▸ **PROBLEM DETAILS**
Answer with only the number of lines below where "computer" appears.

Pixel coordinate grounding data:
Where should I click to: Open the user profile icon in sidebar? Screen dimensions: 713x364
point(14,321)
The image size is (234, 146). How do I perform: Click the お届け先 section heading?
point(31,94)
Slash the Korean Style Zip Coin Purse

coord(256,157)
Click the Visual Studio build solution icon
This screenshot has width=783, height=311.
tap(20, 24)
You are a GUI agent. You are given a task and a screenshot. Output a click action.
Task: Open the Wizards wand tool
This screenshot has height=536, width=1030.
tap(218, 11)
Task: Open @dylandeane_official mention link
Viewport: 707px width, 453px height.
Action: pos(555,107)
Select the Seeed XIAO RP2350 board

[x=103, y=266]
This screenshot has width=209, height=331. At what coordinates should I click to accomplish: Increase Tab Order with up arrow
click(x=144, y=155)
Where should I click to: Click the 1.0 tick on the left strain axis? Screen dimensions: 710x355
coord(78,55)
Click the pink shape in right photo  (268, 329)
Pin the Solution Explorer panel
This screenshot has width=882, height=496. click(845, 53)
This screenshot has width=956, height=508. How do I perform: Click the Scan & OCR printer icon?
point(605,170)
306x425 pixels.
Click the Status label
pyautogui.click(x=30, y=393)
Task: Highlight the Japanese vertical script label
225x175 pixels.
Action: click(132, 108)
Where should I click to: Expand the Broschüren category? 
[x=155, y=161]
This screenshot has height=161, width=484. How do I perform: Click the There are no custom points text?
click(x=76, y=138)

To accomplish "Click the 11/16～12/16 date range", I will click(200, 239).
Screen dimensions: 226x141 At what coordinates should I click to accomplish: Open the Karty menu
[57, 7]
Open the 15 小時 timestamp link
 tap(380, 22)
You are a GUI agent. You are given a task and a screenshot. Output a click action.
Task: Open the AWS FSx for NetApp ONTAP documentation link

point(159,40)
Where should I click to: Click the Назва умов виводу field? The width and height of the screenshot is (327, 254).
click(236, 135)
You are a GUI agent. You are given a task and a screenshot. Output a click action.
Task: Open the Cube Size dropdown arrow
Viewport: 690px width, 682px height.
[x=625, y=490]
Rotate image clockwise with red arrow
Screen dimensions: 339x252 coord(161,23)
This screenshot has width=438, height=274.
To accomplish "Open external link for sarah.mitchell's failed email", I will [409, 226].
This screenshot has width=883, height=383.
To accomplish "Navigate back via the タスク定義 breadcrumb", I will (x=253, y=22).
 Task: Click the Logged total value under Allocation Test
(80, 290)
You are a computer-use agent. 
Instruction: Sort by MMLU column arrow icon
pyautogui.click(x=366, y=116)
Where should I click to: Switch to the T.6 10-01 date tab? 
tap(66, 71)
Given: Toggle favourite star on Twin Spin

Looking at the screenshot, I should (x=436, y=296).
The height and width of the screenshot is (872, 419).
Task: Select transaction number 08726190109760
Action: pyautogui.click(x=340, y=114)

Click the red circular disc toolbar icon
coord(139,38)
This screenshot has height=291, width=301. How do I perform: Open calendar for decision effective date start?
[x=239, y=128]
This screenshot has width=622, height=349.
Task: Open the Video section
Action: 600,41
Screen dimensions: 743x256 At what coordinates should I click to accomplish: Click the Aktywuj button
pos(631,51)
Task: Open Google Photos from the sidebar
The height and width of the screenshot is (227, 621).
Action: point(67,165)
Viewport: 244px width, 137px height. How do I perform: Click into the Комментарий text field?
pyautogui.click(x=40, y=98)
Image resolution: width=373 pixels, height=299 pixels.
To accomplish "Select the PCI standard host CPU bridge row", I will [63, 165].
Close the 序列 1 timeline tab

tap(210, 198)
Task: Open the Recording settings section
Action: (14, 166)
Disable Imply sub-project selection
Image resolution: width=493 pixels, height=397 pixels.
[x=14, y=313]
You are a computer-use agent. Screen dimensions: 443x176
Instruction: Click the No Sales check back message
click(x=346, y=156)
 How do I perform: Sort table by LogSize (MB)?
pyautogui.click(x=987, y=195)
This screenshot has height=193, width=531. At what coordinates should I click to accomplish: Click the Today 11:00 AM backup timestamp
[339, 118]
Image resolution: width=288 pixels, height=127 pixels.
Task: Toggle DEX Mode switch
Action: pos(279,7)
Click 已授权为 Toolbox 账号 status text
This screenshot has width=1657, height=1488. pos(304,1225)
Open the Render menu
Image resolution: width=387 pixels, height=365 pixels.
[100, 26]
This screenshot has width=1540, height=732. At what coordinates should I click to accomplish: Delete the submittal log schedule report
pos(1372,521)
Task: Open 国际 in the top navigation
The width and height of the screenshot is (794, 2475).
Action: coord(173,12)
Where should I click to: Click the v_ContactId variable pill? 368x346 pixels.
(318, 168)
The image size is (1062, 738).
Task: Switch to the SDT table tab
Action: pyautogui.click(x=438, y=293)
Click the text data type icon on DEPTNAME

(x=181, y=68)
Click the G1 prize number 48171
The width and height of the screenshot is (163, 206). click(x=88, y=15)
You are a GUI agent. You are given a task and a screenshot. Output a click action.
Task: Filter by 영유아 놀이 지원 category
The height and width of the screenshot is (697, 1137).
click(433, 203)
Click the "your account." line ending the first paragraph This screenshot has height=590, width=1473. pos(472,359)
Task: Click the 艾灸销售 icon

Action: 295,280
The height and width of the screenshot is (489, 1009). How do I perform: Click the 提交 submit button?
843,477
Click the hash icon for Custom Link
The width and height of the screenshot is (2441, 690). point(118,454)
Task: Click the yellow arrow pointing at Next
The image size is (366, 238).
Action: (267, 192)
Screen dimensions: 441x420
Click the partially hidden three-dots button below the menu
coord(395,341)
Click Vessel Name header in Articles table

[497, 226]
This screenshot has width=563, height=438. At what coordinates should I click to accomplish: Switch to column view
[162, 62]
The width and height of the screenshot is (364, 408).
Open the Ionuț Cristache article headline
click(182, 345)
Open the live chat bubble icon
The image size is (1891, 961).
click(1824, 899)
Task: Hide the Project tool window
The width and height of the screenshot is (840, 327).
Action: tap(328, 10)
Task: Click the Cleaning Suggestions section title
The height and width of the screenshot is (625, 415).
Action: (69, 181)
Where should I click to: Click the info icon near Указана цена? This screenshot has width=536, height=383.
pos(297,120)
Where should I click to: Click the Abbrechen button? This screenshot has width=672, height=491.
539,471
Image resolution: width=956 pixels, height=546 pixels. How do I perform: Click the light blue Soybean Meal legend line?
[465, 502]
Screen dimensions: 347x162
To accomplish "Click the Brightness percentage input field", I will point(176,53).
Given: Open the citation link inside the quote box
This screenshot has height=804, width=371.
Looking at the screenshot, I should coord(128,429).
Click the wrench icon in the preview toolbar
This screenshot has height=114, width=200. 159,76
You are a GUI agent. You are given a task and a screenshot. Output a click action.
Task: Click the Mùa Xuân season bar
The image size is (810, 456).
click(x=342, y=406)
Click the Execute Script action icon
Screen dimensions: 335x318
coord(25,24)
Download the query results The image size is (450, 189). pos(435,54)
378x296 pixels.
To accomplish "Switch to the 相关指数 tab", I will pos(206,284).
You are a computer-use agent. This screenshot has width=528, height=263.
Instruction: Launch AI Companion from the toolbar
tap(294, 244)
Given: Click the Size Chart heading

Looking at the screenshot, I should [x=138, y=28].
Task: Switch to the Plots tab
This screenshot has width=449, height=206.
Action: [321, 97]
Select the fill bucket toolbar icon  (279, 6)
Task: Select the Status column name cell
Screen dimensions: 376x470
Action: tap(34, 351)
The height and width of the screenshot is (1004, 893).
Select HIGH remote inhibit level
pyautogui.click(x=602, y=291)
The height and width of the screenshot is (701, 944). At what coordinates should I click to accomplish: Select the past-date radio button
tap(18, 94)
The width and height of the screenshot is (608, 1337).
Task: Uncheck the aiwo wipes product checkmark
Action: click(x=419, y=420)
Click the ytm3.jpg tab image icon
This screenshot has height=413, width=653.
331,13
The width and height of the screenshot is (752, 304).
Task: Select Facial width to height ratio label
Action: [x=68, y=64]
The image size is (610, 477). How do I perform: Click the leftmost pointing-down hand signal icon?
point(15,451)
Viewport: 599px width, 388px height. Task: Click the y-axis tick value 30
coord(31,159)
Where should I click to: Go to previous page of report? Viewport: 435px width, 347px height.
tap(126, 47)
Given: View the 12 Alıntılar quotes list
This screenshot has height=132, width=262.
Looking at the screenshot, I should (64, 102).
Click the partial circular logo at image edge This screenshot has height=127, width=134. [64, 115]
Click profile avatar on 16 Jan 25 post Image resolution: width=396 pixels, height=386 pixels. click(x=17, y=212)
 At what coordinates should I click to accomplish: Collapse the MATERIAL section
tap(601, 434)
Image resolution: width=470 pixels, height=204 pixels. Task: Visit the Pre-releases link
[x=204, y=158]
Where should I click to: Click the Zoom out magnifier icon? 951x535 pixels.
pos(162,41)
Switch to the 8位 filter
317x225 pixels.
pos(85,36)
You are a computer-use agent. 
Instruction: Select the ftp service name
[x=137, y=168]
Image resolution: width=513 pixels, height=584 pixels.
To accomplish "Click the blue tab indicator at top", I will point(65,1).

▸ **RESULT OF THIS TASK**
4